[Extracted data entries]
┌────────
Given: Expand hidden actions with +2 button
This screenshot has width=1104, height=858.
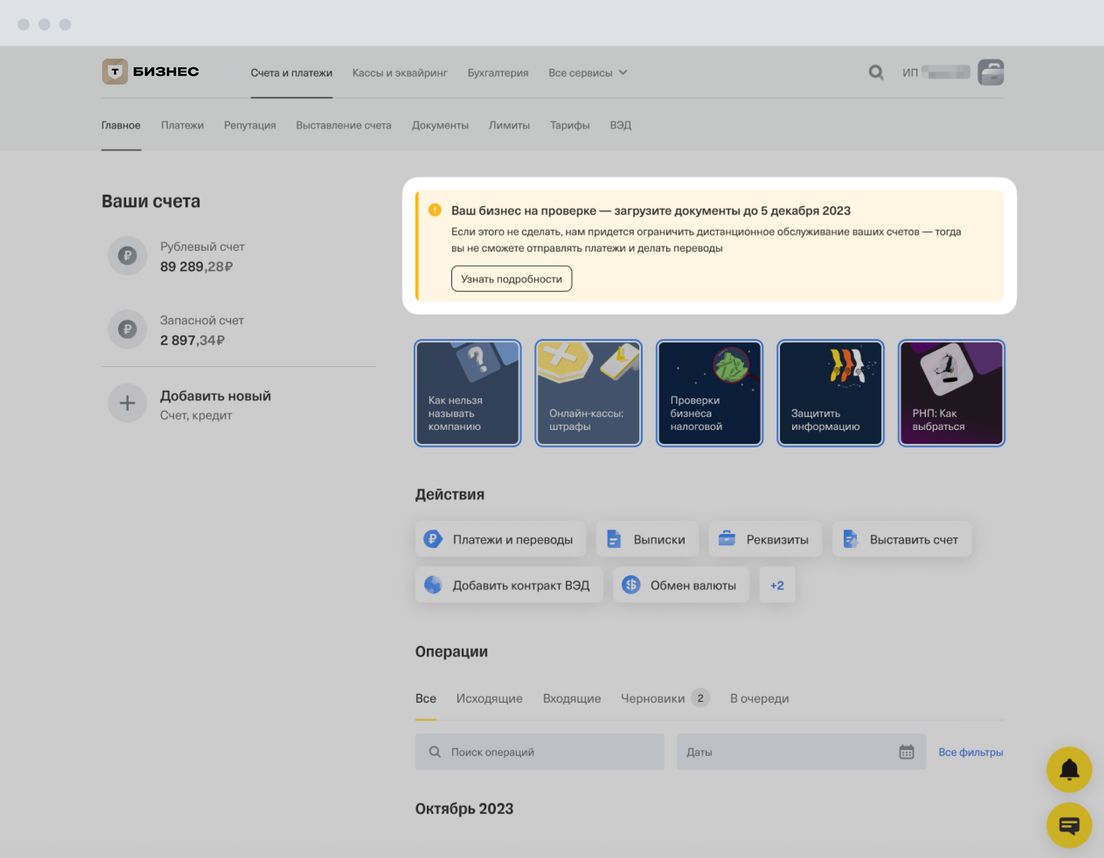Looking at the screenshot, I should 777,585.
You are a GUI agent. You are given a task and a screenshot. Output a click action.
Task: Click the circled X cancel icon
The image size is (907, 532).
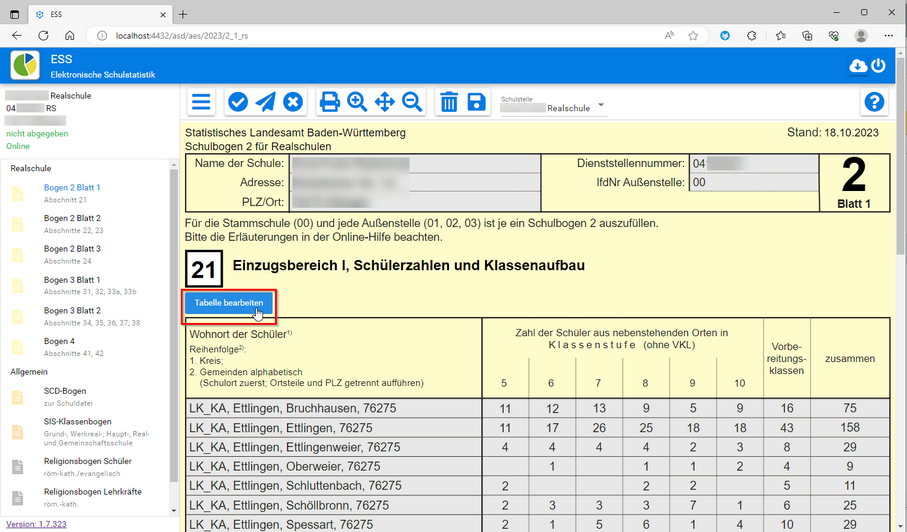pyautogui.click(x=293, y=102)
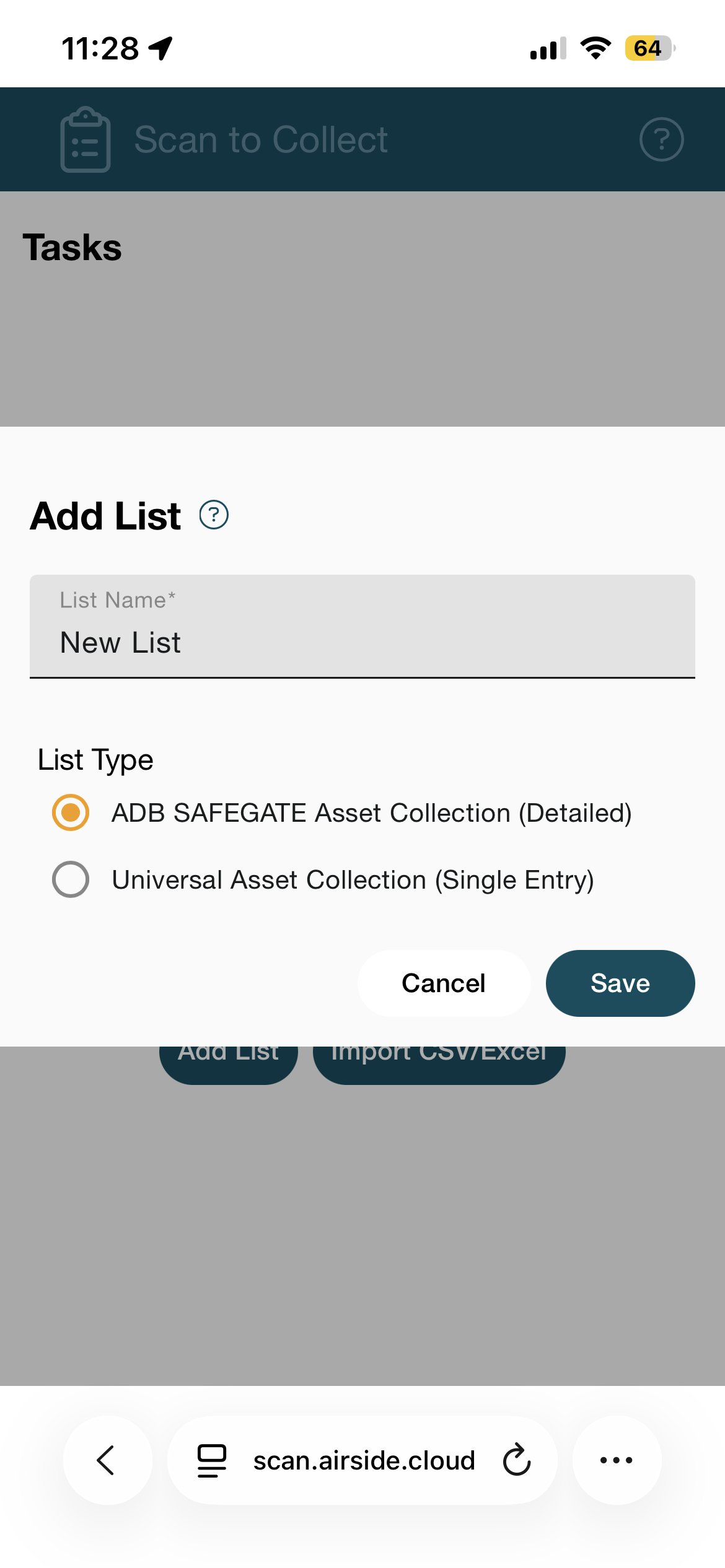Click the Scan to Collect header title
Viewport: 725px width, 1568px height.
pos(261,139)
└────────
ACTION ITEM:
Copy the entries exactly. Leave out the images.

RESULT FOR THIS TASK:
Given: Expand hidden actions with +2 button
This screenshot has width=1104, height=858.
Looking at the screenshot, I should 777,585.
You are a GUI agent. You are given a task and a screenshot. Output a click action.
Task: Click the circled X cancel icon
The image size is (907, 532).
pyautogui.click(x=293, y=102)
Click the Scan to Collect header title
Viewport: 725px width, 1568px height.
pos(261,139)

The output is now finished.